§ **Texto para leer**:
------------------------------
# ¡Dos Mil Felicidades Belén!



## cuchuflete

¡felicidades Be!

 Es un placer colaborar contigo,

Cuchu​


----------



## Like an Angel

*¡¡¡Felicidades Belén!!!, gracias por todo lo que nos brindas  *


PS: Cuchu, ¿no debería estar en Cultural Issue?**


----------



## lauranazario

Three cheers for the coolest duck in our whole flock! 

Congratulations,
LN


----------



## sazette

Muchas felicidades Belén y gracias por tu enorme ayuda que me ha servido de mucho!!!


----------



## alc112

Muchas gracias Belén por todo la ayuda que me das y en especial por lo que me ayudaste hoy, sos una genia
Saludos


----------



## gorgojo

Gracias y Felicidades Maestra Belén



gorgojo


----------



## Artrella

Felicidades Be!!    ​







Besos, Art


----------



## pinkpanter

Me uno a las felicitaciones


----------



## Ariadna

¡¡FELICIDADES BELÉN!!  







*(pero ¿por qué?, he mirado y no es su cumple...)*


----------



## EVAVIGIL

¡Felicidades, Belén!

You are a Queen! (See picture.)  

EVA.


----------



## EVAVIGIL

Ariadna said:
			
		

> ¡¡FELICIDADES BELÉN!!
> 
> 
> 
> 
> 
> 
> 
> *(pero ¿por qué?, he mirado y no es su cumple...)*



Porque ha llegado a los 2000 "posts"...  

Saluditos. EVA.


----------



## belén

Thank you so much!!!

I love this postbirthdays because I always get all these ducks and they  make me so happy and make me jump for joy (and I love animals and flowers, as many of you know!!!)

Thank you all, dear foreromates and thanks Mike for the forum!
------------------------------
§ **Filas proporcionadas**:
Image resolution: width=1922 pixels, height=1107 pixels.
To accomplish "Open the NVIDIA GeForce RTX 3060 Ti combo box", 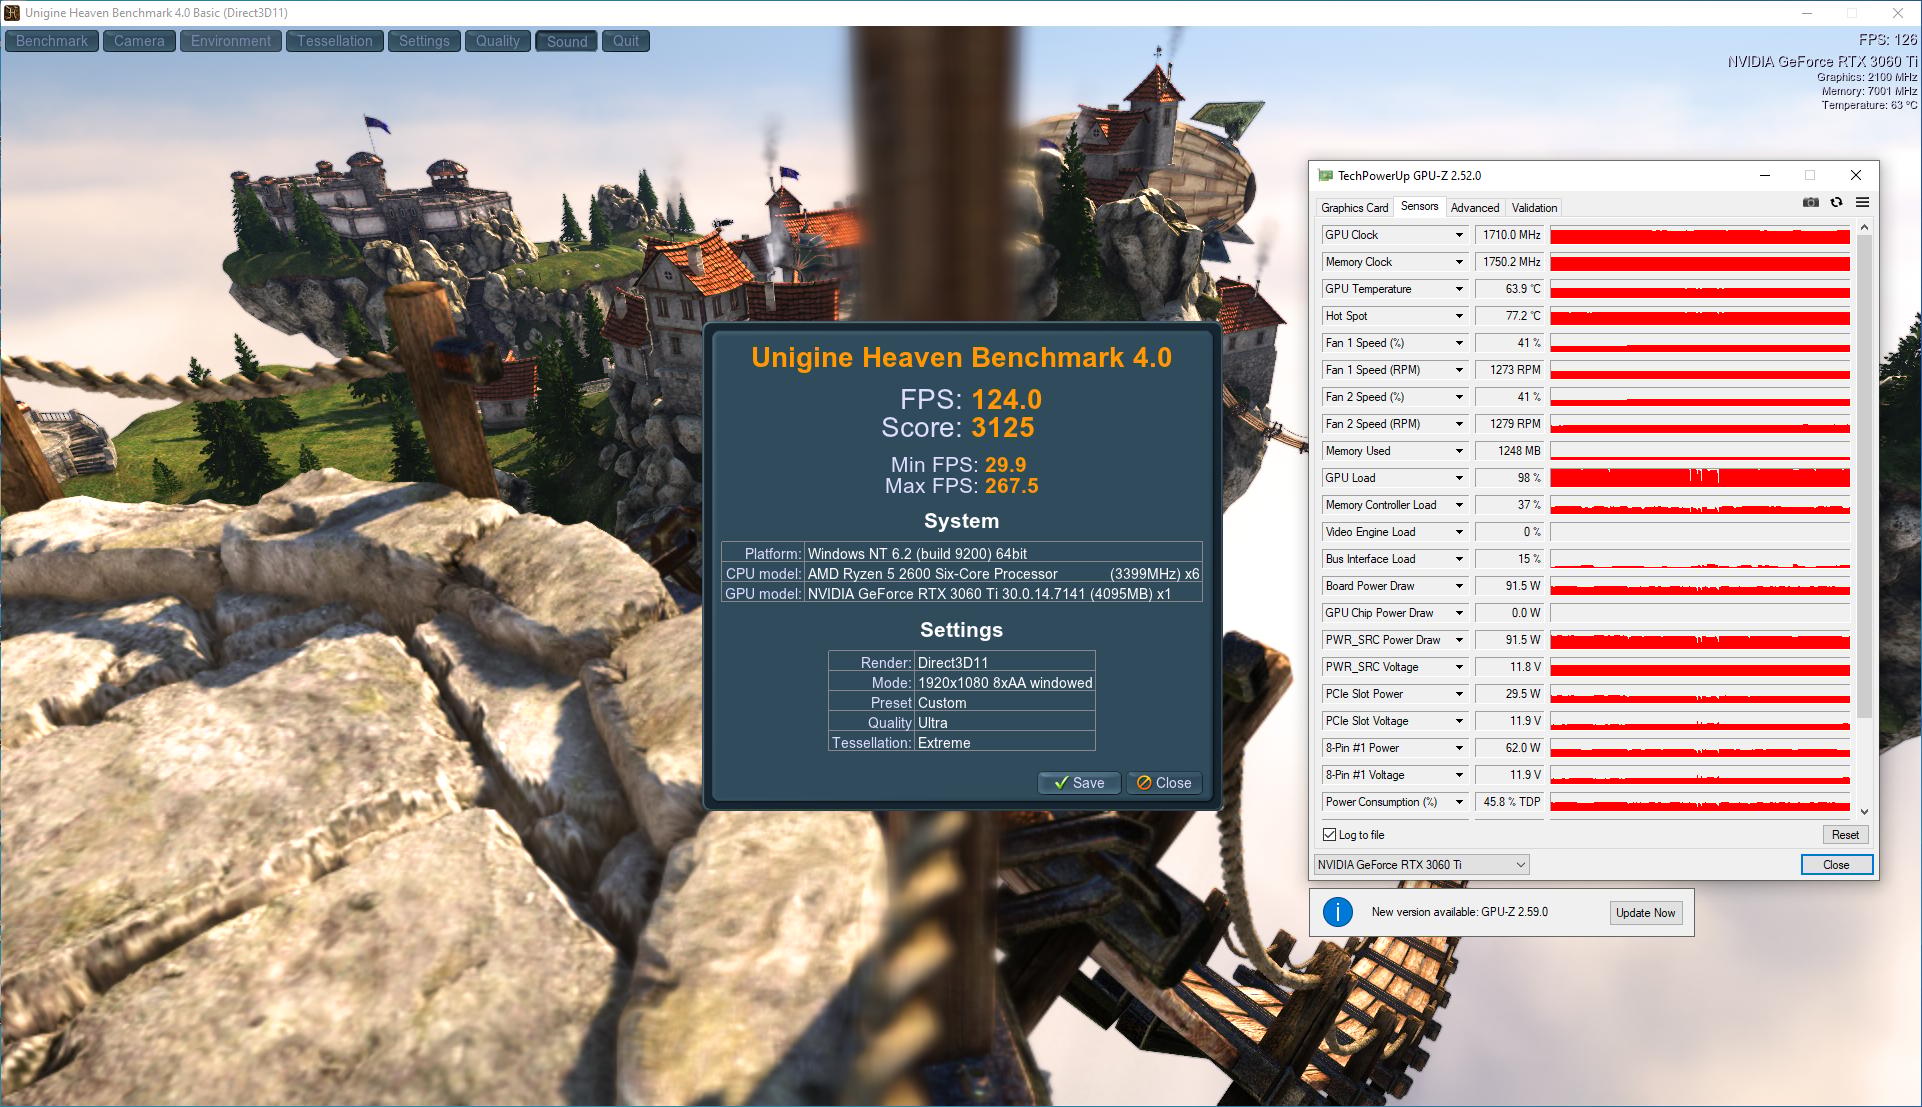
------------------------------
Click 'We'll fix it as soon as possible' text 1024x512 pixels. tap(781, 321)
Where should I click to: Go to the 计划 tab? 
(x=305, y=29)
------------------------------
§ **Instrucción 1**:
Vuelve a escribir, sin cambiar nada, el fragmento del hilo de felicitaciones a Belén que comienza con "Saluditos. EVA." y sigue hasta "of you know!!!)".
§ **Instrucción 2**:
Prosigue el hilo de felicitaciones a Belén desde el punto en que termina.

§ **Respuesta final 1**:
Saluditos. EVA.


----------



## belén

Thank you so much!!!

I love this postbirthdays because I always get all these ducks and they  make me so happy and make me jump for joy (and I love animals and flowers, as many of you know!!!)

§ **Respuesta final 2**:
La Be


----------



## Lancel0t

Though I am quite late, I know that its the thought that counts. *Congratulations Belen*. Thank you for helping us all.


----------



## Philippa

Cheers for all your friendly help, Belén! I can't quite believe that you guys all have so many posts - everyone's accelerating away from me  

Here's a picture for you that I haven't managed to shrink to upload (sorry, it's pathetic I know - I'll have to learn soon!)

http://images.google.co.uk/imgres?imgurl=http://www.freewebs.com/artist4hire/duckandturtle2.jpg&imgrefurl=http://www.freewebs.com/artist4hire/mattpage1.htm&h=201&w=288&sz=74&tbnid=buE58lvgAg0J:&tbnh=76&tbnw=109&start=3&prev=/images%3Fq%3Dduck%2Band%2Bturtle%26hl%3Den%26lr%3D%26sa%3DG

I'm sure it's me following the rules as usual and you looking really impressed!!   

Philippa 

Philippa...let's see if I can help you here...
cuchu


----------



## weird

¡Muchas felicidades Belén!

Gracias, por tu ayuda y ¡que cumplas 3000!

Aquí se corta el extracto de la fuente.